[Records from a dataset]
▬▬▬

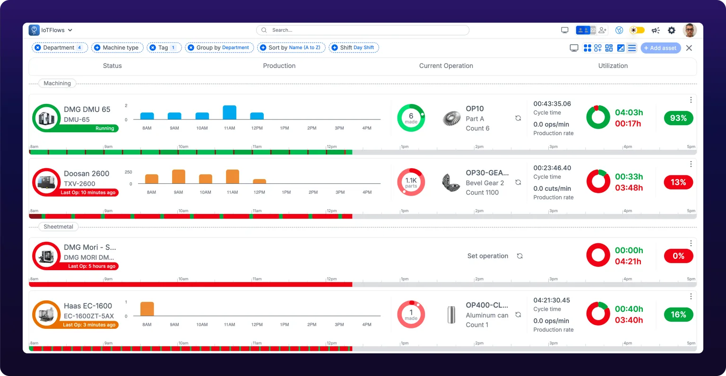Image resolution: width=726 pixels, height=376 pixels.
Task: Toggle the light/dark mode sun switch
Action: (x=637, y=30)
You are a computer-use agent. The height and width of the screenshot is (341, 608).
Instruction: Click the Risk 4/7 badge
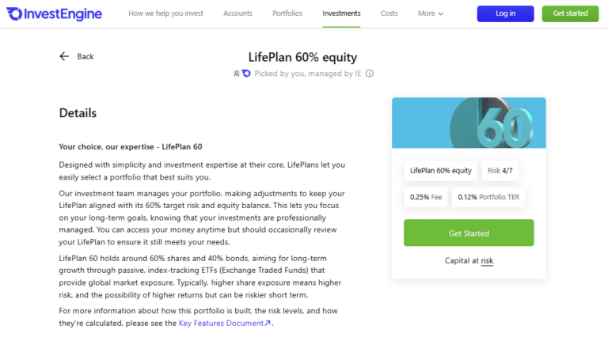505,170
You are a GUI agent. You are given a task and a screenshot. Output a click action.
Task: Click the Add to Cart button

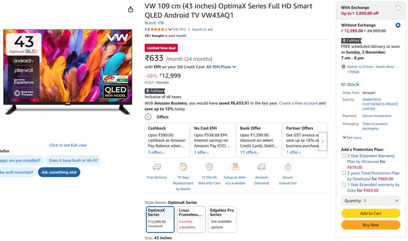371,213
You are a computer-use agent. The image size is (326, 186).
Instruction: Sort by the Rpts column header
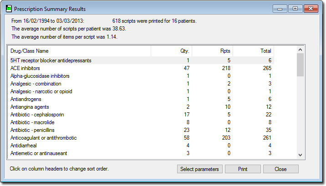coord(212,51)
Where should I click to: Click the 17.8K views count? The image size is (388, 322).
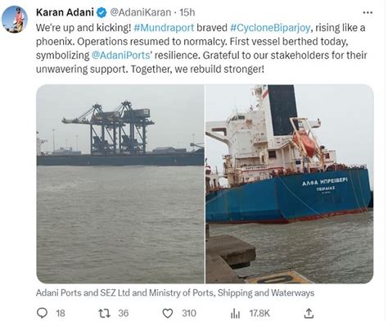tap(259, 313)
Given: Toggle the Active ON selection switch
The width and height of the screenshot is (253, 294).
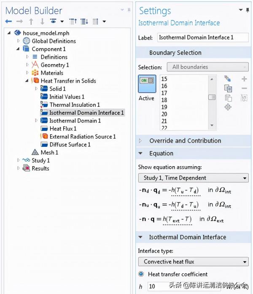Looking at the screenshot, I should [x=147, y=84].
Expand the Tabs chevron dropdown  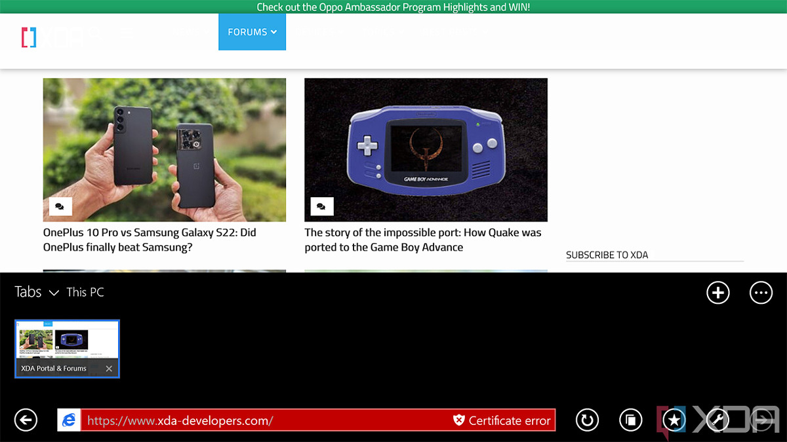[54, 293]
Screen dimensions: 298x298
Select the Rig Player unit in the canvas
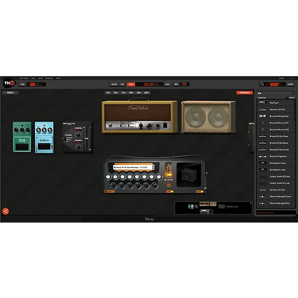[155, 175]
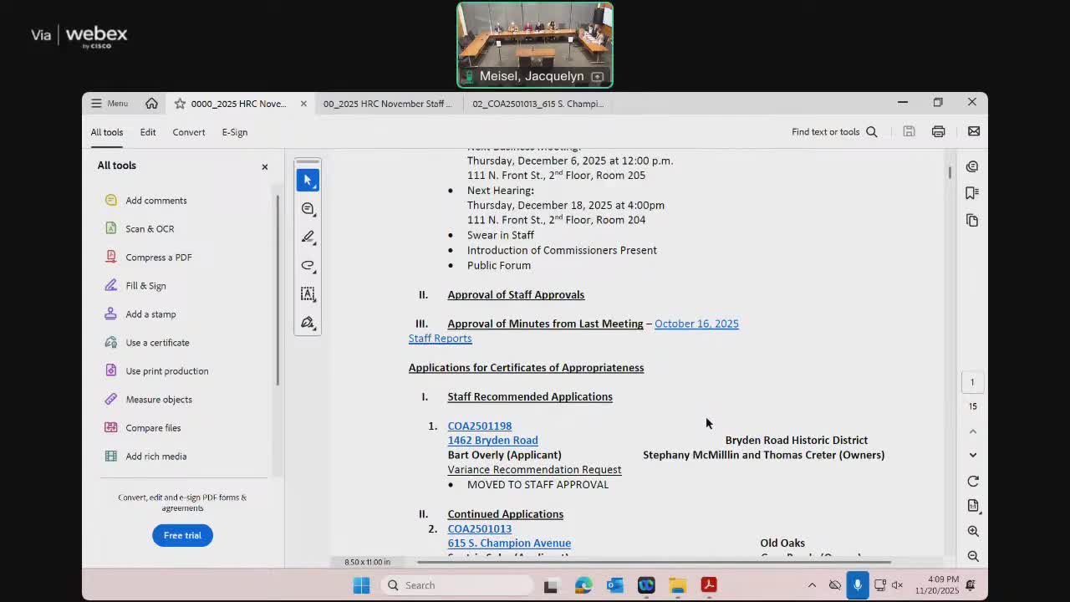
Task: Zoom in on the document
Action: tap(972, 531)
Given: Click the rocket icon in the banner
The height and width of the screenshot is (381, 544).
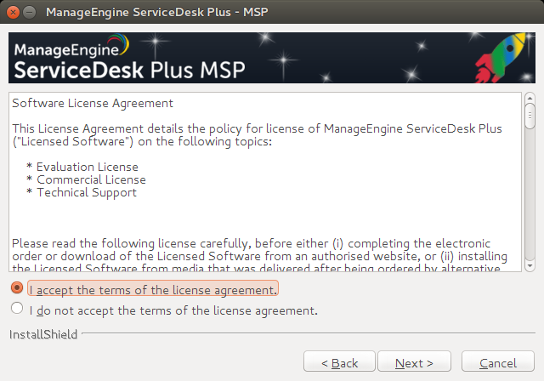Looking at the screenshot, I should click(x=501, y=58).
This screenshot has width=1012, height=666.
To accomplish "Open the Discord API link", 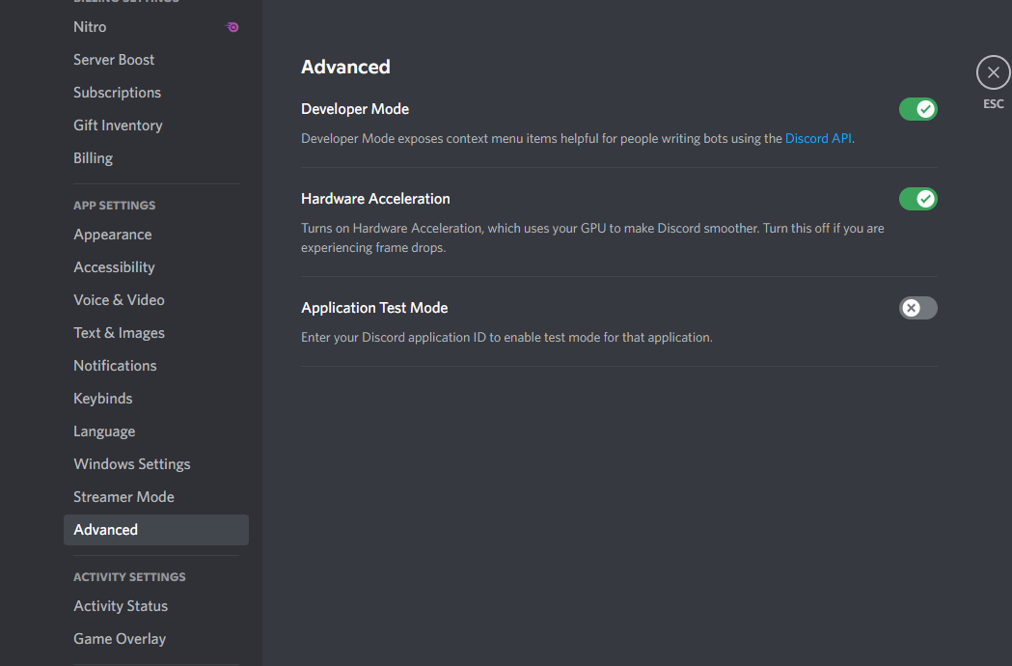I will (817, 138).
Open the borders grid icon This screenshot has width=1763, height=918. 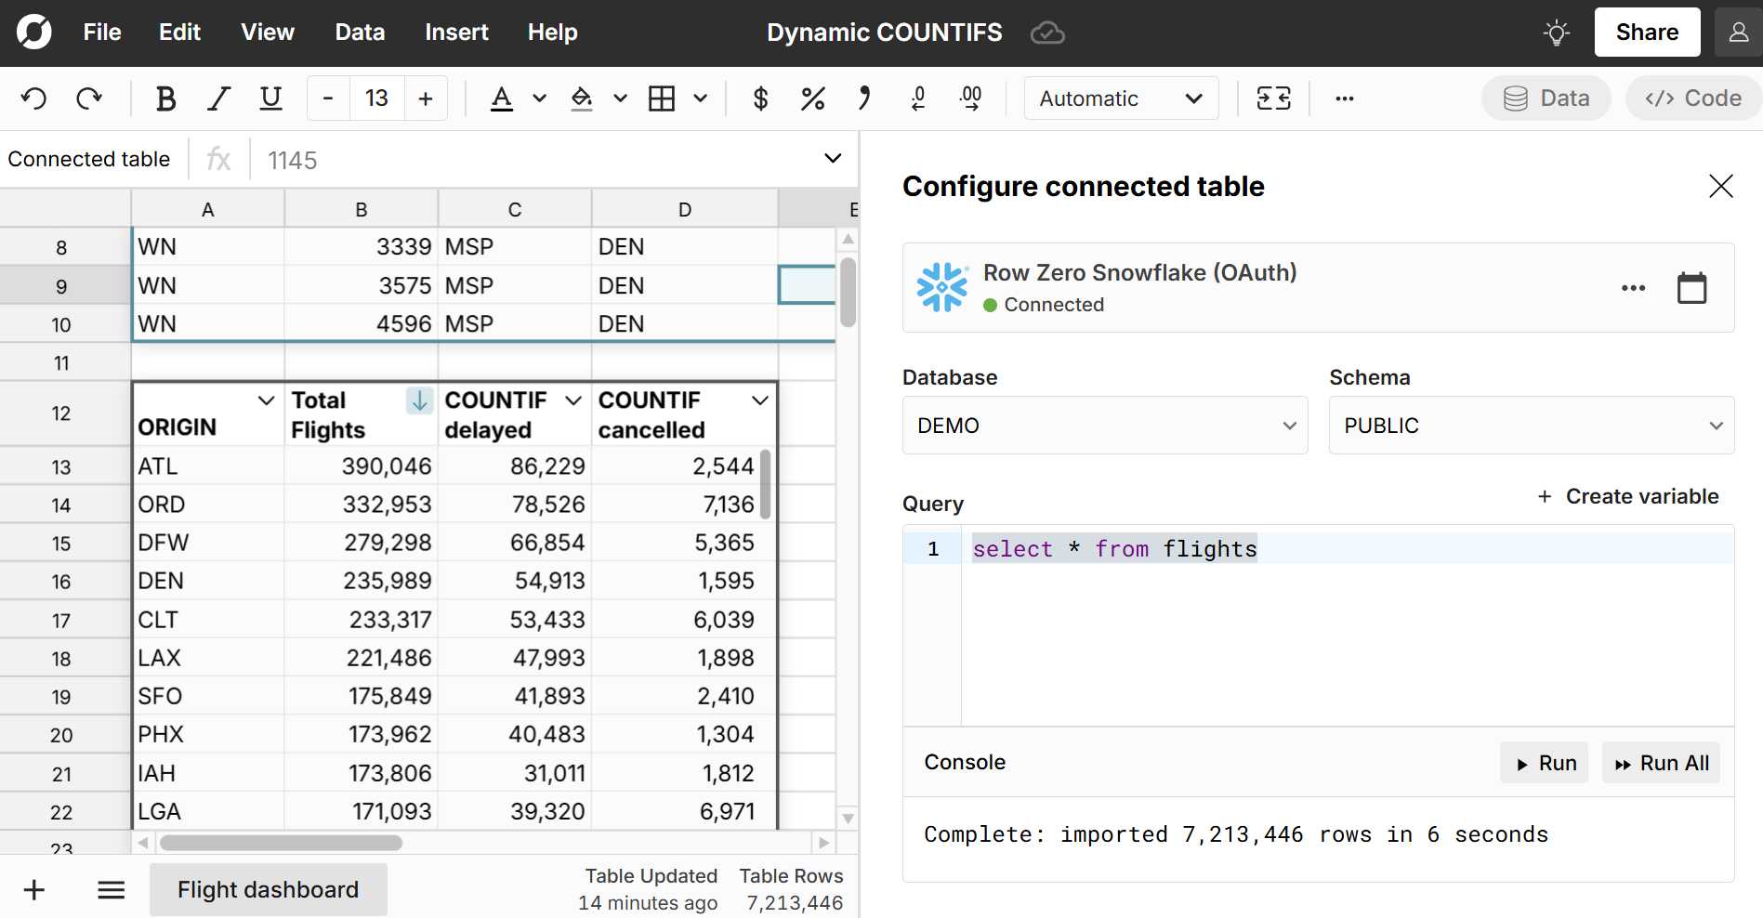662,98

▬▬▬

The string "agent" may appear in the lines of the records above. State how many lines contain it, with no other words.

3